» **Data lines**:
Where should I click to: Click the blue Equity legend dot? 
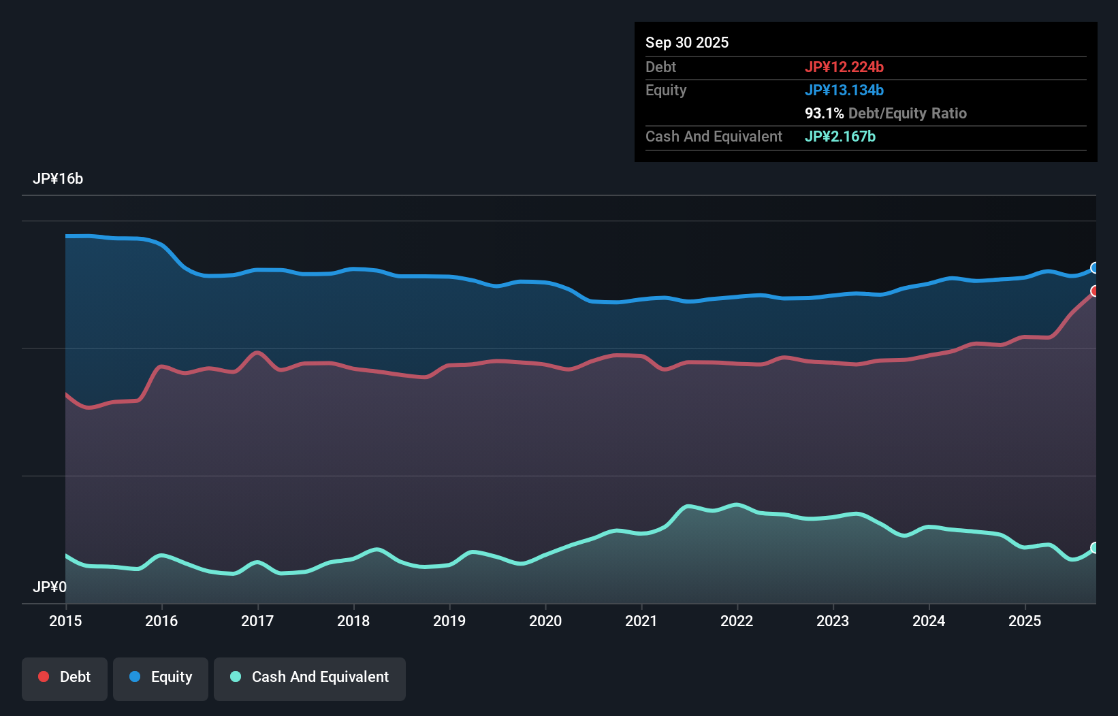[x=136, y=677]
...
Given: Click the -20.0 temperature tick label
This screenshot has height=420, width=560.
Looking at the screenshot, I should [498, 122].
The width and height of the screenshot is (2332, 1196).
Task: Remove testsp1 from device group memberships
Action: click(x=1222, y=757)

» **What to do**:
Rewrite the material above, starting at the line containing "Where should I" and ending at the line containing "[x=136, y=677]", and give only those lines with the request included. Multiply each coordinate in the answers by 0.6, round to whole numbers with halves rounded up, and leave the pictures out.

» **Exercise solution**:
Where should I click to: Click the blue Equity legend dot? 
[x=82, y=406]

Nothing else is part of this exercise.